» **Your objective**:
Update the entries below by changing "camera" to "video" and leaving everything else as it is.

===== Data rows =====

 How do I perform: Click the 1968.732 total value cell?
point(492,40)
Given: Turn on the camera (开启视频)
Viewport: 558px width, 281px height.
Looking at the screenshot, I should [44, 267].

=====

» **Answer in full**:
 How do I perform: Click the 1968.732 total value cell?
point(492,40)
Given: Turn on the video (开启视频)
Viewport: 558px width, 281px height.
Looking at the screenshot, I should [44, 267].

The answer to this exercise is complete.